その日は朝からひどいどしゃ降りで天気は最悪だったけど、オレは春公演のラストを迎え、
少し気がラクになっていた。
あいつからの連絡は相変わらずない。だったら自分からすればいいのに、それができない。
舞台も見に来てないみたいだ。あいつの手紙も受け取ってない。

いったいどこにいるんだろう?

そう思った矢先、ボウちゃんに呼び止められた。
「桐生、あの子来てるぞ」
「え?!」
「ロビーで待ってるって・・・」
「・・・わかった、ありがとう」
ロビーまでの距離が長く感じられた。
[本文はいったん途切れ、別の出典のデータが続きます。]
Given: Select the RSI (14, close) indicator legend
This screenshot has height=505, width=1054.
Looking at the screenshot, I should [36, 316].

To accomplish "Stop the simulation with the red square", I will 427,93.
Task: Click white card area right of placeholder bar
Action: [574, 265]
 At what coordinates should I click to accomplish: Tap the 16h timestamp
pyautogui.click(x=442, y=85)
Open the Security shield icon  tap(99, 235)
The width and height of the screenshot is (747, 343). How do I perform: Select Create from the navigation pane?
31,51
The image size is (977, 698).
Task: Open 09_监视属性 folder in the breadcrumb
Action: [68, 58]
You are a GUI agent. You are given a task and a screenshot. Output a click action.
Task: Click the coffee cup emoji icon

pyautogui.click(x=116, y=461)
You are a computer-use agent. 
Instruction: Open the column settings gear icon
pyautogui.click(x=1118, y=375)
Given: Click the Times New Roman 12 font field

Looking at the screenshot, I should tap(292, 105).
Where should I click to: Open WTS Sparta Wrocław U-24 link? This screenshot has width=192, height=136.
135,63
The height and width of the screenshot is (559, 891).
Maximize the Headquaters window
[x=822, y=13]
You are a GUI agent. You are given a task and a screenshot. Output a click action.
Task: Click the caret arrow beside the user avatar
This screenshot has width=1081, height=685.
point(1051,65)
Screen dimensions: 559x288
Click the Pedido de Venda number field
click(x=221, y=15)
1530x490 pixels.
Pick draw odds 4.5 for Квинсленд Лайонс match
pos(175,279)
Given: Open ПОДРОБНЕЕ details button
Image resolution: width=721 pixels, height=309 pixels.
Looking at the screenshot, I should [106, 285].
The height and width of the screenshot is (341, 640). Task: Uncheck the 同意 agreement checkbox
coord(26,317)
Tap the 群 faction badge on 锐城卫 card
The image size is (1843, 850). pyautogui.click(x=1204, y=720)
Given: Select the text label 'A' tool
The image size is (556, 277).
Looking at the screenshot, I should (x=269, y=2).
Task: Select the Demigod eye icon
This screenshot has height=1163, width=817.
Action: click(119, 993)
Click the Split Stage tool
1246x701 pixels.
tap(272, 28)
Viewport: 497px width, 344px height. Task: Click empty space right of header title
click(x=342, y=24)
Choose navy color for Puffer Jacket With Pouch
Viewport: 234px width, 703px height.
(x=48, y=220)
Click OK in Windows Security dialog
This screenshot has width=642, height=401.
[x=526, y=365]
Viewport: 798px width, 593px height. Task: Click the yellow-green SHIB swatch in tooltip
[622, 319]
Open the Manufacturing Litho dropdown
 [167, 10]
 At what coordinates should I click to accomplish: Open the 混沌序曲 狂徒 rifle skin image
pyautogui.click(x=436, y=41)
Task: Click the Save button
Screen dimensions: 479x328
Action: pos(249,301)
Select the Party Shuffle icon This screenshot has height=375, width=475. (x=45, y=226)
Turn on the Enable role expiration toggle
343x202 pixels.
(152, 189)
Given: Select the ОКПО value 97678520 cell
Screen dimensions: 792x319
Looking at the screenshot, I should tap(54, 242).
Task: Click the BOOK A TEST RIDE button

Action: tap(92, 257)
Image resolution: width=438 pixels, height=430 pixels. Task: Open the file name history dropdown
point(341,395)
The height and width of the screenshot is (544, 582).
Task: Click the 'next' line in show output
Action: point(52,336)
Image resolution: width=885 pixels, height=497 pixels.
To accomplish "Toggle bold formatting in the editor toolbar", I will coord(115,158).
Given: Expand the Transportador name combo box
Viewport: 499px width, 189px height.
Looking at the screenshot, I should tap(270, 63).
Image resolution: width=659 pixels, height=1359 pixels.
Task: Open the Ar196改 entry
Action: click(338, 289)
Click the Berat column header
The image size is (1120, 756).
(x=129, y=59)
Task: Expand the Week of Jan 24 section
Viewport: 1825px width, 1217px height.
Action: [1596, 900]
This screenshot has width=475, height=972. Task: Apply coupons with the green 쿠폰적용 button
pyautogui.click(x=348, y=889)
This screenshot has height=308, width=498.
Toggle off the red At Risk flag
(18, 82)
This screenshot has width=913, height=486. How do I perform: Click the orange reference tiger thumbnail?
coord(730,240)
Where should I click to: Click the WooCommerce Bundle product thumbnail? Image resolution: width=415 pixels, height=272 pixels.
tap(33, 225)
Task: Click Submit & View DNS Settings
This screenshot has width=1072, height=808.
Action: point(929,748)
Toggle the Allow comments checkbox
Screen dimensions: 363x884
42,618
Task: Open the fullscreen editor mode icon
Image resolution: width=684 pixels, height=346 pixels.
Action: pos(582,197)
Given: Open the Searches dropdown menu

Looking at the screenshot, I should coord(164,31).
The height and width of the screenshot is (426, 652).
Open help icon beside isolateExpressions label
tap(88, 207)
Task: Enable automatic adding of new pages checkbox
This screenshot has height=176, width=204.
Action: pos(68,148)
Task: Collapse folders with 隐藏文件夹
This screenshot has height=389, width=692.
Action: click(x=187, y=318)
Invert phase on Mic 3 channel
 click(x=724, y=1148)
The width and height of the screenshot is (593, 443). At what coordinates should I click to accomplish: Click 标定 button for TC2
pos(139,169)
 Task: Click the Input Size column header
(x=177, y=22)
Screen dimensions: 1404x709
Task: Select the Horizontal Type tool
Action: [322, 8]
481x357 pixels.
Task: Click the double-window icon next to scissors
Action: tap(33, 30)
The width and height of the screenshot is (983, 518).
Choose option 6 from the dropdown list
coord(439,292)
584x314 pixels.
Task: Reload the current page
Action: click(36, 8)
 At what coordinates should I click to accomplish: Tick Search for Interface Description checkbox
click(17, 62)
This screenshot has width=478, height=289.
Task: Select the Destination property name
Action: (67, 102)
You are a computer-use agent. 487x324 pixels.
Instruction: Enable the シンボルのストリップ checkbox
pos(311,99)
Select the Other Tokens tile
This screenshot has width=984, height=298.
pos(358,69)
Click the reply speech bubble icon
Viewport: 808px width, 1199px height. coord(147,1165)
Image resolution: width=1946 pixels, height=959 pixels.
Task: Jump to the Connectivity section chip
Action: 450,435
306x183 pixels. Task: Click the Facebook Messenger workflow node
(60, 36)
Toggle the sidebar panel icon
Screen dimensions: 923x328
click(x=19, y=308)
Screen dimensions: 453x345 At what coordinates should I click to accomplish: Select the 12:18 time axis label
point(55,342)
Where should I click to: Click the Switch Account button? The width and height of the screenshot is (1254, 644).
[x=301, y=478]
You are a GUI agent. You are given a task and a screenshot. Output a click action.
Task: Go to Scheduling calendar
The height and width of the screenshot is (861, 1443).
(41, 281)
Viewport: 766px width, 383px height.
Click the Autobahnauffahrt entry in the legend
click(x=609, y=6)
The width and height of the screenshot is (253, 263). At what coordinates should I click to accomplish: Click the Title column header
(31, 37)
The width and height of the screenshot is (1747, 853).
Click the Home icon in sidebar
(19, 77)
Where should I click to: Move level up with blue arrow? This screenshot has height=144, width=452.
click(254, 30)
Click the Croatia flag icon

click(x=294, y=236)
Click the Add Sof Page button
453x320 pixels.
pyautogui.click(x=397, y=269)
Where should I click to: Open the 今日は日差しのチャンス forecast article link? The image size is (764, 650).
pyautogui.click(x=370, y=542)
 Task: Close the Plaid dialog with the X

これがオレとあいつとの距離なのだろうか?

「明日、あいてる?」
オレの顔を見るなり、いきなり聞いてくる。
「明日は私に付き合ってほしいの・・・」
めずらしく自分から言い出した。っていうか、今までオレが振り回してたんだけど。
「ああ、いいよ。何時?」
「6時半にいつものとこで」
「わかった」
「じゃね」
「あ?舞台見てかないのか?」
「・・・ごめんなさい・・・今日は見れないの」

その時のあいつの態度がおかしかったこと、心のどこかでわかっていた・・・。
どしゃ降りの雨の中を駆け抜けて行く後姿。その雨がオレらの行く末を物語ってるような気がして、
デカいため息をついたのを覚えている。



          * * * * * * *


「どこ行くの?」
「夜桜を見たいの」
「どこの?」
「あの場所よ・・・思い出の」
あいつの後をついていくオレ。あいつはいつもこんな気持ちで歩いてたんだ。

急な坂道を登ったところに、その見事な桜の木はあった。
この坂を一緒に歩いたこと、すっかり忘れてしまっていた。

「・・・覚えていてね、こうして歩いたこと」
オレを見透かしたように、あいつはつぶやいた。
「もうそれだけでいいから・・・」
「夏菜?」
「・・・私じゃあなたを支えることなんてできない。あなたを見てるだけでせいいっぱいで・・・
 だけどあなたは、もっと大きく包んでくれる人でなきゃだめなのよね・・・」
「・・・・・」
「さよなら・・・」
自分の言いたいことだけ言って、あいつは背を向ける。

「待てよ!」
オレは初めて口にする。もう遅い、遅すぎたんだ。
「おまえのまっすぐな目が怖かった・・・。逃げてたんだよ。素直に言えなくてごめん・・・!!
 本当は・・・」
「言わないで・・・もう無理して言わなくていいの」
「夏菜!」
「さよなら・・・」

あいつは背を向けて歩き出す、振り返らずに。桜の花びらが切なく、オレの心にも降り注ぐ。

素直に言えなくてごめん。言えなかった。本当はホレてたんだ。
オレは精一杯の気持ちを、最後の手紙にこめた。



          * * * * * * *



ちょうど去年の今ごろだった。桜の木の下であいつと逢ってしまったのは・・・。
あいつと別れた場所とは全然別のところで。そう、あの日のように花びらが風に舞っていた。

あいつは男の隣りで幸せそうに笑ってた。
オレはまだあの日に置き去りにされたままなんて、とても言えなかった。
最後の最後まで素直じゃねぇ男だな。

オレの中に残るひとかけらのガラスが、桜の咲くころになると光り出す。
ずっと輝きを失うことはないだろう。
そんな思い出、誰にでもあるよな、きっと。